All laws restricting abortion, therefore, had to be subjected to the highest level of judicial review, strict scrutiny. Strict scrutiny requires a law or regulation be “narrowly tailored” to achieve a “compelling state interest.” Few laws pass this test, which is why it is reserved for those impacting fundamental rights.
But last year, one week before the U.S. Supreme Court overturned Roe, the Iowa Supreme Court, now without some of the justices from 2018 (including Cady, who died unexpectedly in November 2019), overturned that earlier decision in a case known as Planned Parenthood of the Heartland IV (PPH IV), in which the majority declared there is no “fundamental right to an abortion in Iowa’s Constitution.”
That decision did not change the fact that abortion up to 20 weeks remains legal in Iowa, but the majority did uphold a medically unnecessary 24-hour waiting period before an abortion, directing courts to use an intermediate standard of review — the undue burden test — for abortion restrictions.
A six-week abortion ban could not pass the undue burden test, but the governor is hoping the Iowa Supreme Court will eventually decide abortion restriction only needs to pass the lowest level of judicial scrutiny, a rational basis review. Almost any law can pass that standard. In his opinion for the fragmented majority in PPH IV, Justice Edward Mansfield suggested the court might adopt the rational basis standard of review for abortion in the future.

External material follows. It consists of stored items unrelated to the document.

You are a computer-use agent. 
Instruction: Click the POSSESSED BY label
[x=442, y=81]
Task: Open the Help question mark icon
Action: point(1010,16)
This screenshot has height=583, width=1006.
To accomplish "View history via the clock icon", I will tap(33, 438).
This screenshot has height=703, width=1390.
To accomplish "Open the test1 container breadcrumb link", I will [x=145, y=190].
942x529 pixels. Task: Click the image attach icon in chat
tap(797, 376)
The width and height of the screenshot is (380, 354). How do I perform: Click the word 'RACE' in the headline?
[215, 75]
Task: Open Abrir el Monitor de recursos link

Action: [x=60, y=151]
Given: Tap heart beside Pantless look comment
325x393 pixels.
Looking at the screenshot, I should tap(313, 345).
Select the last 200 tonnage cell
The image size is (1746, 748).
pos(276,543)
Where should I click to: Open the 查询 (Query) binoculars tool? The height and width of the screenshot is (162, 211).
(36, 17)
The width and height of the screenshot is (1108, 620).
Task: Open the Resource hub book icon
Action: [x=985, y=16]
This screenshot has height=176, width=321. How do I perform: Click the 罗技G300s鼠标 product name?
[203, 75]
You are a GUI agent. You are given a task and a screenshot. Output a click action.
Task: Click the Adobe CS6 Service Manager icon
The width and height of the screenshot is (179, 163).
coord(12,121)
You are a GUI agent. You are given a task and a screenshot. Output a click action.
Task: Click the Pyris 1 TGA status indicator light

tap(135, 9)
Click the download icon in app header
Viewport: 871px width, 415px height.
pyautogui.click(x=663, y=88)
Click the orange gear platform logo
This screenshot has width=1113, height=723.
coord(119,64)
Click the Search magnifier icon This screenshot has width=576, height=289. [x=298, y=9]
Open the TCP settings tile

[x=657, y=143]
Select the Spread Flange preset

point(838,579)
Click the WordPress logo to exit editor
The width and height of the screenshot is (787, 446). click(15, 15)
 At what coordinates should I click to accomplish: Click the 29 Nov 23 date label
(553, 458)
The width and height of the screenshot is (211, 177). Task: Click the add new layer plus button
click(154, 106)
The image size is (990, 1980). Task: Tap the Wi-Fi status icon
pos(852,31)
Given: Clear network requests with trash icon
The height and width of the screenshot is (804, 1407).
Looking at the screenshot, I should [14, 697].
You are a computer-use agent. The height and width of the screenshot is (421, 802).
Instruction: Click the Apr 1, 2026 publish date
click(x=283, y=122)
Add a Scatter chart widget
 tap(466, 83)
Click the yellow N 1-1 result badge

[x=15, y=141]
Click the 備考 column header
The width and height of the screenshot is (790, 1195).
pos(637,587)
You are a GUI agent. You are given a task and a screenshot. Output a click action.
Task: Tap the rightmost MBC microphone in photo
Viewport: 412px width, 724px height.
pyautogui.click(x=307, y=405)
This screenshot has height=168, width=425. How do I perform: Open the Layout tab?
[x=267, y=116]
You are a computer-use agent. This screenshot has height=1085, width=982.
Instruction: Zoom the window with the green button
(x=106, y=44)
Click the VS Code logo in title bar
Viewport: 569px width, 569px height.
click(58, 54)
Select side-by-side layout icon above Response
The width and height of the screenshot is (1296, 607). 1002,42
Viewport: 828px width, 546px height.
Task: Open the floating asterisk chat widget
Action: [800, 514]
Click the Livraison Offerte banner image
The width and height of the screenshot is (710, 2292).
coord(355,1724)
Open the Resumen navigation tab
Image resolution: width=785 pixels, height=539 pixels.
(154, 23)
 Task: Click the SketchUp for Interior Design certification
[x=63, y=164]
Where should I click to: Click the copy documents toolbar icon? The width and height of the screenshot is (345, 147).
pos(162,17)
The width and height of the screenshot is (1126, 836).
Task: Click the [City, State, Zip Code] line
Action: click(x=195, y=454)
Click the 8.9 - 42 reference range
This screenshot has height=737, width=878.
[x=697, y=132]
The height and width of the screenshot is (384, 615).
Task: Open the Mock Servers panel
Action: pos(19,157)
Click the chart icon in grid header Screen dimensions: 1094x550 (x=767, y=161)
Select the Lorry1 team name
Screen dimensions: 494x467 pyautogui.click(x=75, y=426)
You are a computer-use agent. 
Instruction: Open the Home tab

Following the actions by the two supreme courts last June, Reynolds announced she would pursue her strategy of trying to get the courts to dissolve the 2019 permanent injunction. The governor’s approach may not have had legal merit, but as a political ploy, it was highly successful. It allowed her and other Republicans to evade questions about post-Roe abortion bans during last year’s election by saying they were waiting for the Iowa Supreme Court’s ruling. Polling consistently shows a majority of Iowans support access to abortion.

Until now, it was always possible for Republicans in the Iowa Legislature to vote for severe restrictions on abortion, knowing the courts would strike them down. In effect, those votes were a cost-free way to satisfy the most conservative parts of their base. That will be different once the special session starts on Tuesday, when the only subject under consideration will be a new version of the 2018 six-week abortion ban.
“Iowans have made themselves clear that they are not in favor of extreme positions concerning abortion, and I am committed to making sure Iowans have the final word,” Iowa Democratic Party Chair Rita Hart said in a written statement on Wednesday after the governor issue her proclamation. “Success or failure won’t be determined when Republican politicians come together at the state house next week and vote to restrict access to abortion. Abortion bans are wildly unpopular among Iowa voters, and those voters will have a chance to remind their legislators who they work for at the ballot box in 2024 and 2026.”
But in an op-ed published last week, Art Cullen, the Pulitzer Prize-winning editor of the Storm Lake Times, cautioned that even if Republicans ban almost all abortions in Iowa, that doesn’t mean the party will suffer big losses in next year’s election.
“Abortion will be a leading issue in 2024 Statehouse races, but not around here [in western Iowa],” Cullen wrote. “The battle will take place around Cedar Rapids, Des Moines, Davenport and Waterloo. It will take more than abortion — gay bashing, book banning, cuts to K-12 schools, increasing tuition at public universities — for Republicans to lose their undisturbed grip on power in Iowa.”
“Abortion remains the glue that holds the GOP base together, while at odds with general public sentiment. It is the soft political underbelly, but abortion is not alone the issue that can turn Iowa politics away from a hard-right lurch.”